The four-member panel:
- Veronica Carter, a town council member in Leland, North Carolina; member of the North Carolina Coastal Federation Board of Directors; and part of the North Carolina Department of Environmental Quality Secretary’s Environmental Justice and Equity Board.
- Dr. Faith Harris, Assistant Professor of Theology at Virginia Union University and director of the university’s Edosomwan Center for Faith, Leadership and Public Life
- The Rev. Candace Laughinghouse, a doctoral student at Chicago Theological Seminary
- Host and Moderator Dr. Rodney S. Sadler, Jr., Assistant Professor of Bible at Union Presbyterian Seminary and director of the seminary’s Center for Social Justice and Reconciliation.
“As a person of faith,” Harris said, “I have a responsibility to ensure that justice is pre-eminent for all people and to help people understand how to better address these serious issues. Faith is the place to start to make sure people can experience a high quality of life.”
“Environmental justice is often viewed as a white issue, but everyone breathes,” said Laughinghouse, the mother of three. The source of the climate degradation that impacts communities of color in particular continues to be Western economic imperialism, Laughinghouse said. “If we can connect these issues to our faiths — and not just our Christian faith — and folks who are agnostic and not believing, this is an opportunity for us to claim our identity.”
“I keep telling my white colleagues on the board that the impact [on climate change] is greater” on communities of color, Carter said. “We have enough trouble paying our bills. We don’t have the luxury to go out and buy water,” let alone water purification systems. “For most of us in southeastern North Carolina, whatever property we are stuck with is a property nobody else wanted. Guess which communities are impacted the worst by hurricanes and floods?”
Harris said a recently completed report for the state of Virginia on the health of capital cities across the country holds some dubious distinctions for Richmond, including its third rank nationally for asthma cases.
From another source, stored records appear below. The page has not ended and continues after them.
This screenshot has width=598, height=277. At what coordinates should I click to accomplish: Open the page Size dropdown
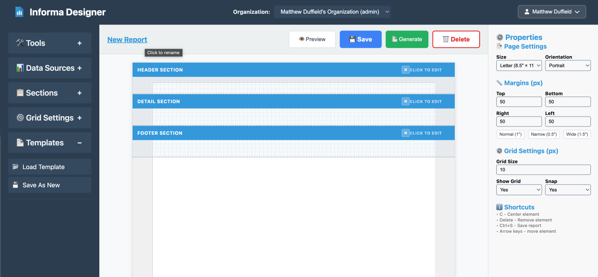(x=518, y=66)
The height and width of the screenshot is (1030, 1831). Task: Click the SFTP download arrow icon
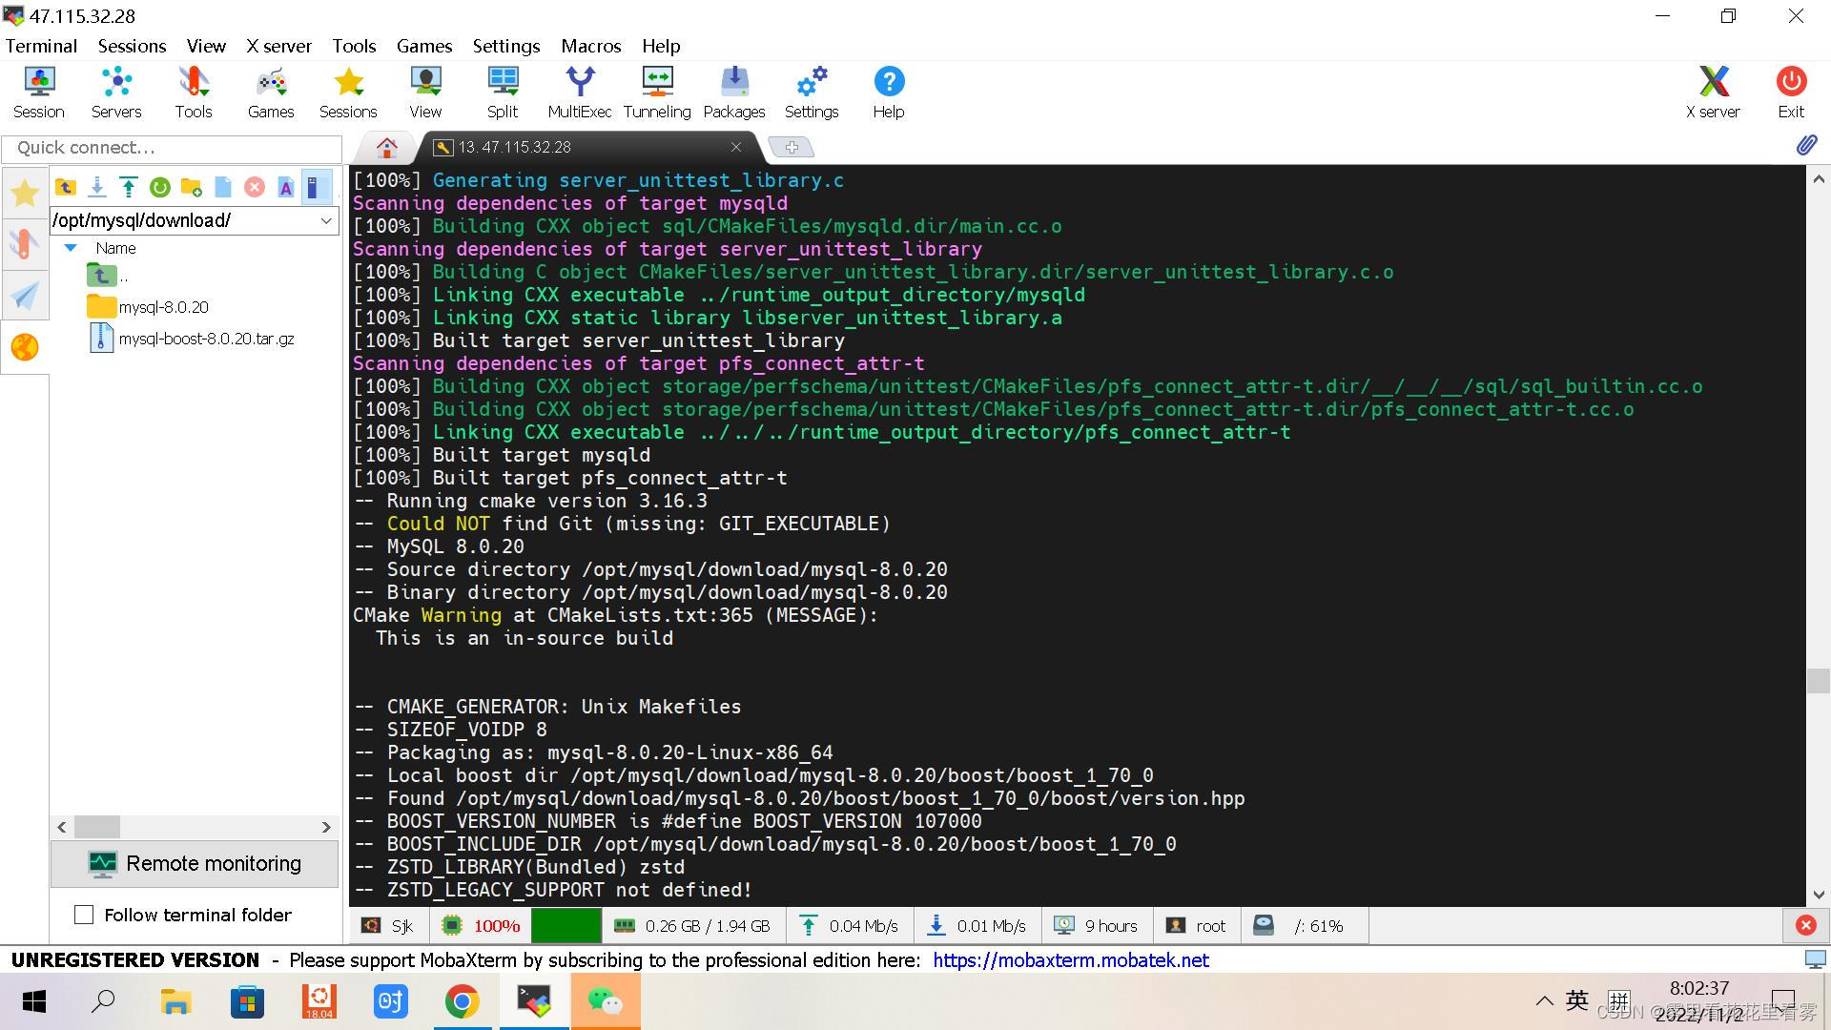coord(96,187)
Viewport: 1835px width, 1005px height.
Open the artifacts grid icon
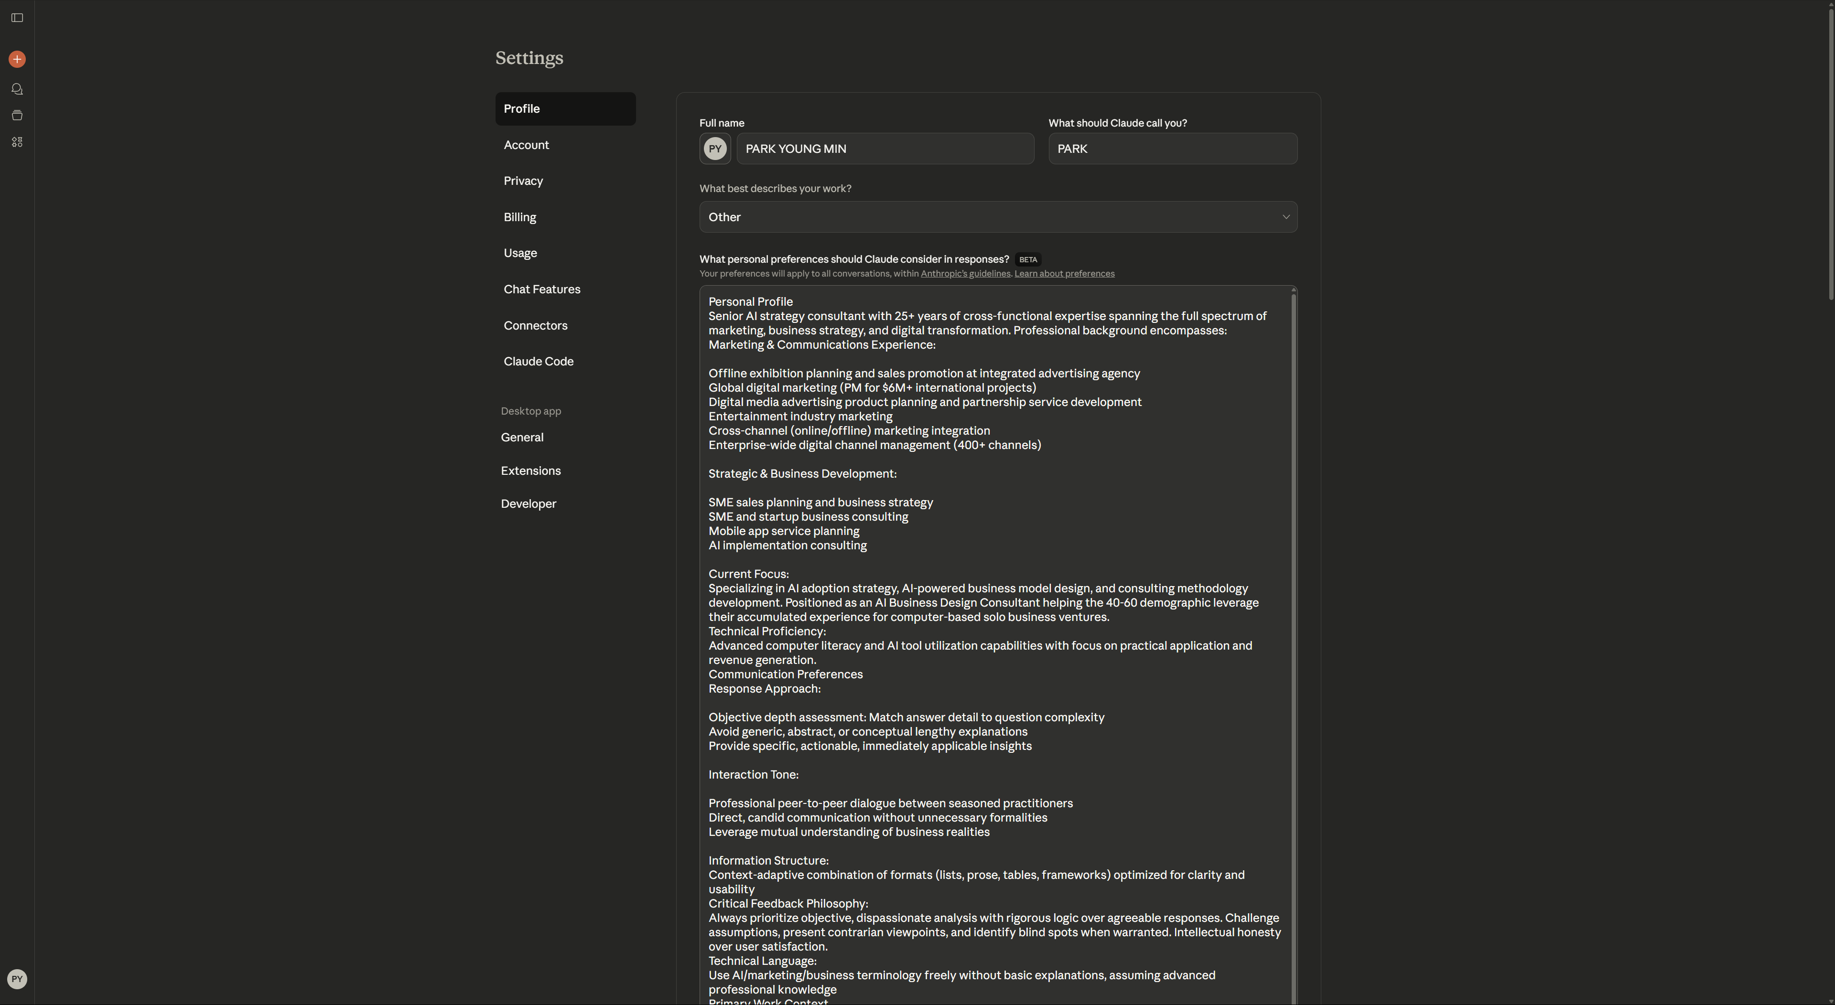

A main reason for that, Harris said, is that I-95 bisects the city, “right in the heart of the Black community.”
When a health catastrophe like the COVID-19 virus hits, “people already compromised will have worse outcomes for asthma and [Chronic Obstructive Pulmonary Disease],” Harris said. “We keep putting [bandages] on the issue rather than getting the cancer removed.”
Longstanding ways of making one’s living can also impede climate justice. Laughinghouse noted that North Carolina is one of the nation’s top producers of poultry and pigs. “People may have the time and knowledge” to work on issues of climate justice,” Laughinghouse said, “but do they have the will?”
“We should care for the Earth as God cares for us,” Laughinghouse said. “It’s part of honoring God when we do that. We have to be interfaith with this because we are all breathing the same toxic air.”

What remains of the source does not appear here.